Dokter Adriaan M, van Loon E Emiel, Fokkema Wimke, Lameris Thomas K, Nolet Bart A, van der Jeugd Henk P
Dutch Centre for Avian Migration and Demography Netherlands Institute of Ecology Wageningen The Netherlands.
Department of Animal Ecology Netherlands Institute of Ecology Wageningen The Netherlands.
Ecol Evol. 2017 Aug 9;7(18):7362-7369. doi: 10.1002/ece3.3281. eCollection 2017 Sep.
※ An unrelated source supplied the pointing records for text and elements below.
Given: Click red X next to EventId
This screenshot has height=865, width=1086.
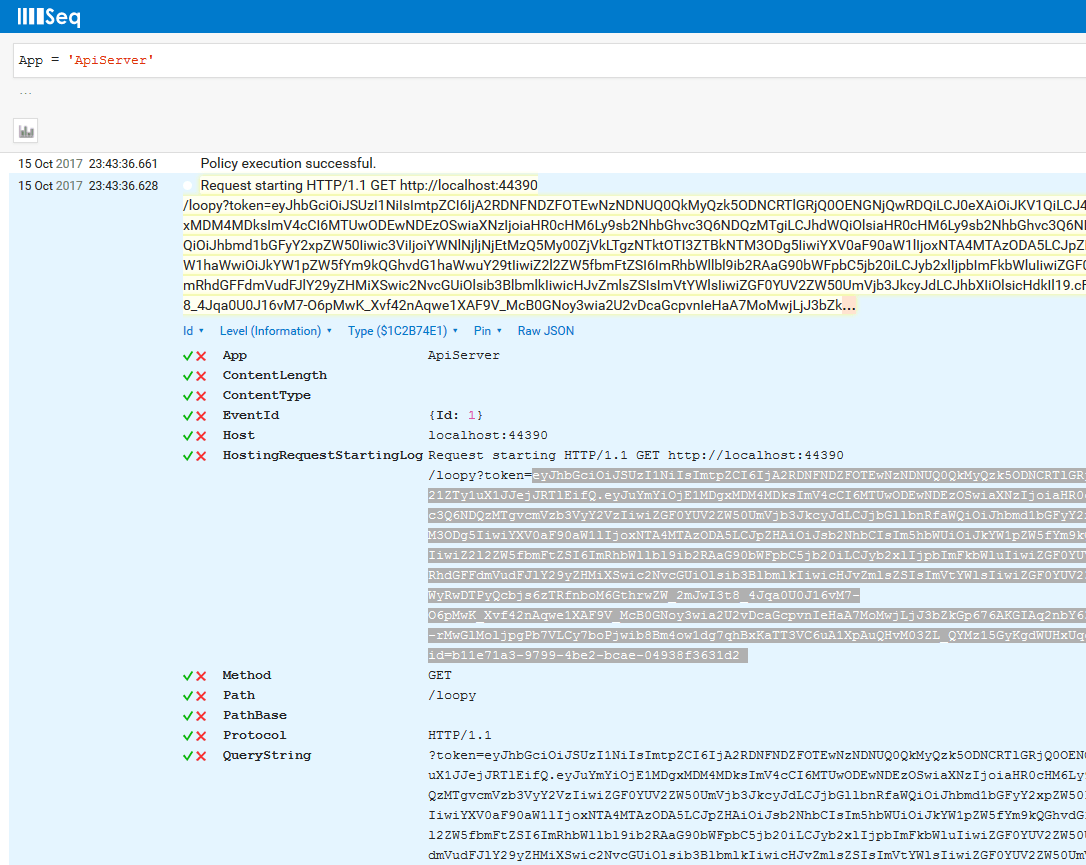Looking at the screenshot, I should [201, 416].
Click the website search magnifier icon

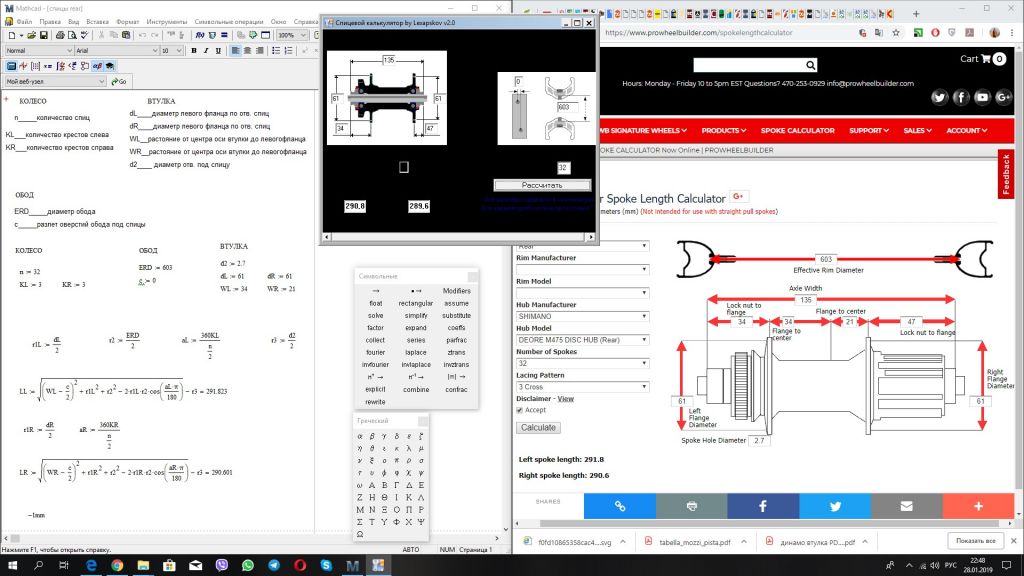[x=811, y=65]
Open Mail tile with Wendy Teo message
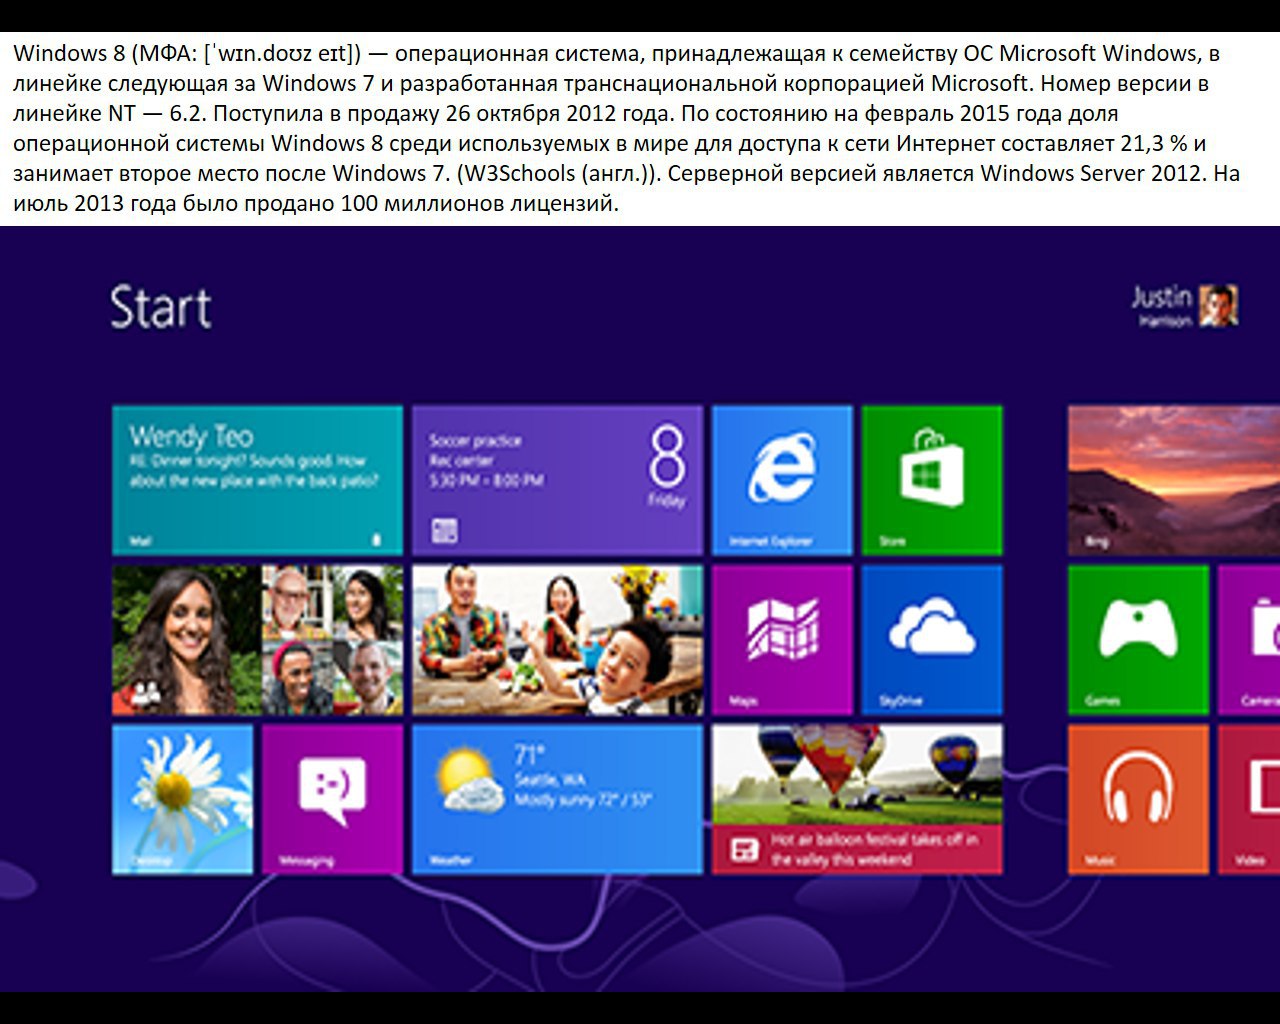 coord(257,480)
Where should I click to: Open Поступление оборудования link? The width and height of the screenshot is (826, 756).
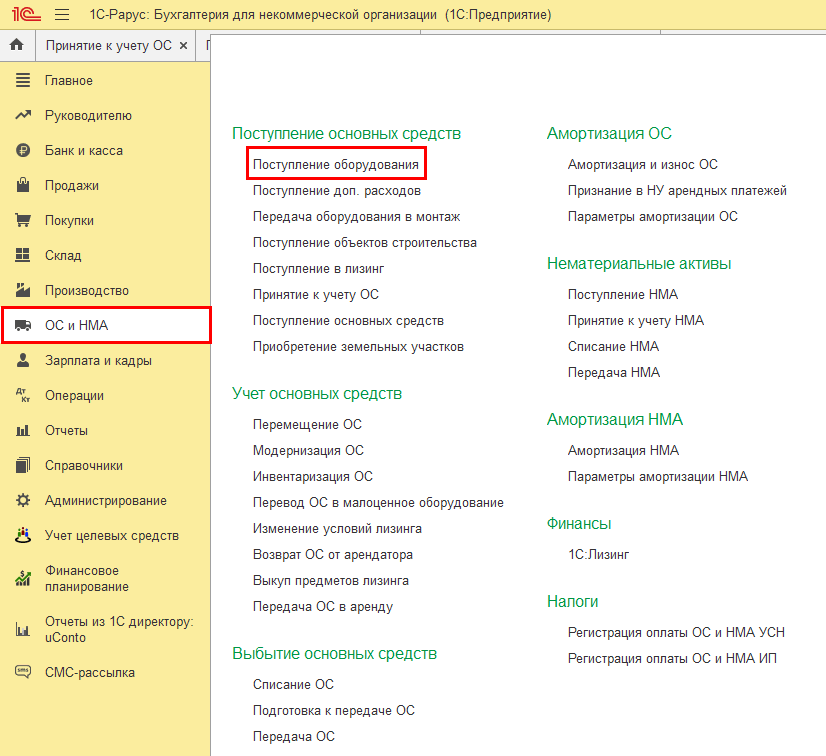coord(336,164)
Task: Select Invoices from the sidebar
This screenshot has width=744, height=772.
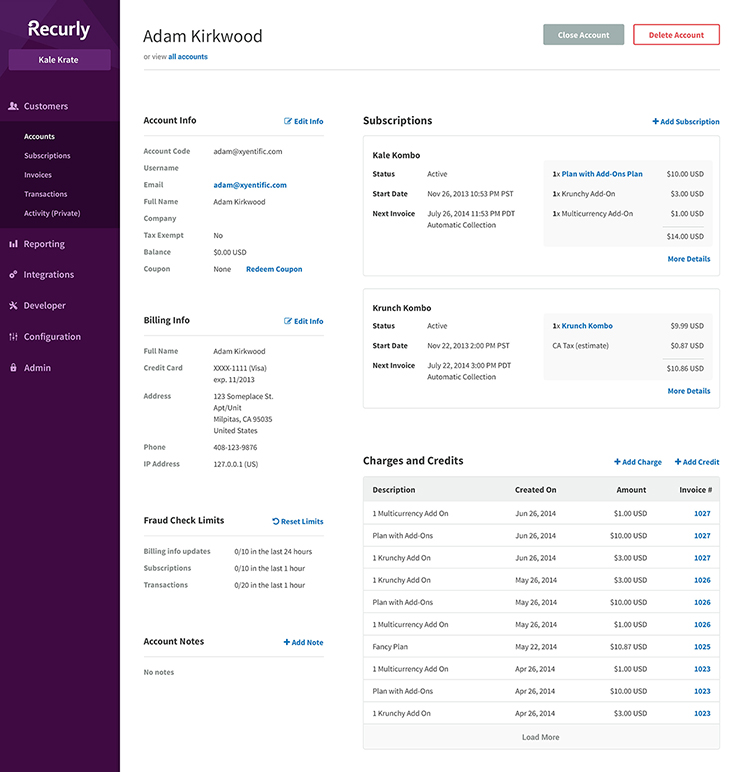Action: click(40, 175)
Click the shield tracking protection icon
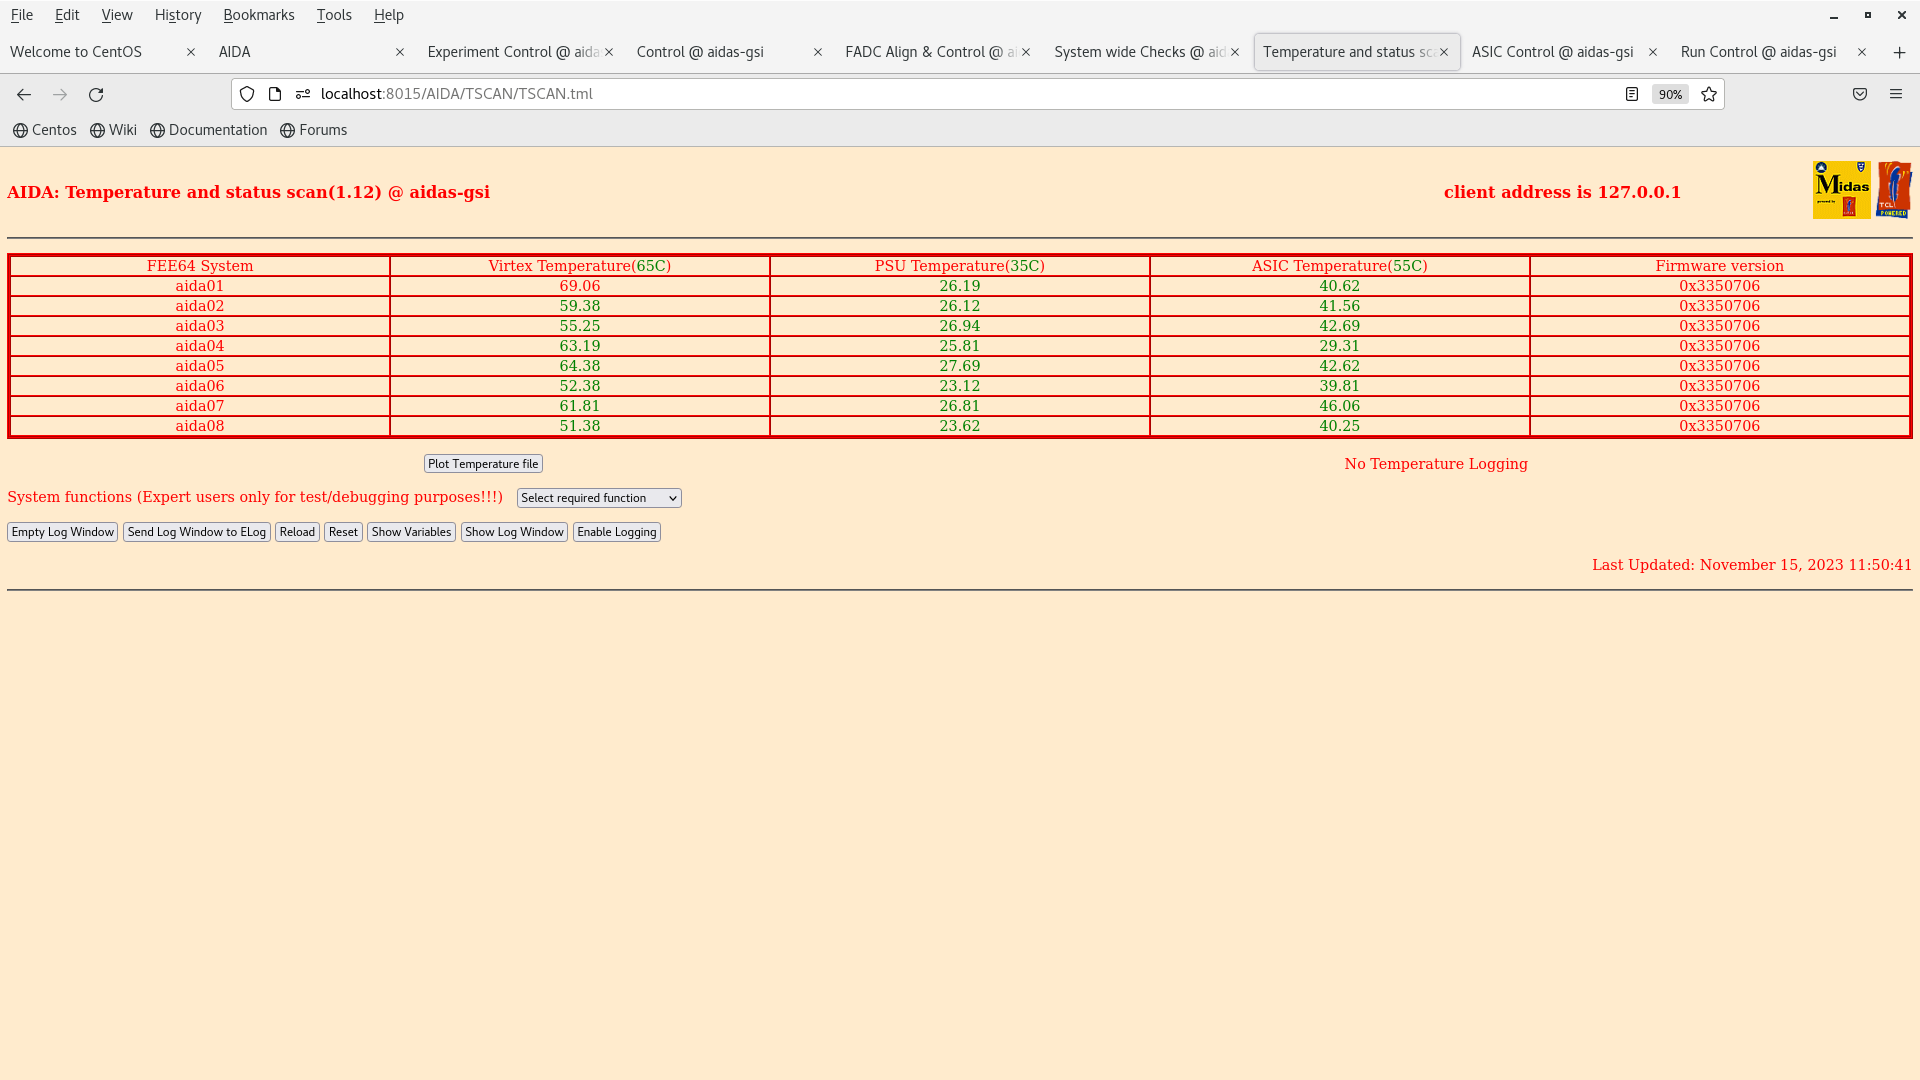 247,94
A common problem with observational datasets is that not all events of interest may be detected. For example, observing animals in the wild can difficult when animals move, hide, or cannot be closely approached. We consider time series of events recorded in conditions where events are occasionally missed by observers or observational devices. These time series are not restricted to behavioral protocols, but can be any cyclic or recurring process where discrete outcomes are observed. Undetected events cause biased inferences on the process of interest, and statistical analyses are needed that can identify and correct the compromised detection processes. Missed observations in time series lead to observed time intervals between events at multiples of the true inter-event time, which conveys information on their detection probability. We derive the theoretical probability density function for observed intervals between events that includes a probability of missed detection. Methodology and software tools are provided for analysis of event data with potential observation bias and its removal. The methodology was applied to simulation data and a case study of defecation rate estimation in geese, which is commonly used to estimate their digestive throughput and energetic uptake, or to calculate goose usage of a feeding site from dropping density. Simulations indicate that at a moderate chance to miss arrival events ( = 0.3), uncorrected arrival intervals were biased upward by up to a factor 3, while parameter values corrected for missed observations were within 1% of their true simulated value. A field case study shows that not accounting for missed observations leads to substantial underestimates of the true defecation rate in geese, and spurious rate differences between sites, which are introduced by differences in observational conditions. These results show that the derived methodology can be used to effectively remove observational biases in time-ordered event data.
观测数据集的一个常见问题是,并非所有感兴趣的事件都能被检测到。例如,在野外观察动物时,当动物移动、躲藏或无法近距离接近时,观察就会变得困难。我们考虑在观察者或观测设备偶尔会遗漏事件的条件下记录的事件时间序列。这些时间序列不限于行为协议,而是可以是观察到离散结果的任何循环或重复过程。未检测到的事件会对感兴趣的过程产生有偏差的推断,因此需要进行统计分析来识别和纠正受损的检测过程。时间序列中的观测遗漏会导致观察到的事件之间的时间间隔是真实事件间隔时间的倍数,这传达了它们的检测概率信息。我们推导了包含漏检概率的事件之间观测间隔的理论概率密度函数。提供了方法和软件工具,用于分析存在潜在观测偏差的事件数据及其消除。该方法应用于模拟数据和鹅排便率估计的案例研究,鹅排便率通常用于估计其消化通量和能量摄取,或根据粪便密度计算鹅在觅食地的使用情况。模拟表明,在错过到达事件的概率适中( = 0.3)时,未校正的到达间隔最多向上偏差3倍,而校正了观测遗漏的参数值在其真实模拟值的1%以内。一个实地案例研究表明,不考虑观测遗漏会导致对鹅真实排便率的大幅低估,以及不同地点之间由观测条件差异导致的虚假速率差异。这些结果表明,所推导的方法可用于有效消除时间顺序事件数据中的观测偏差。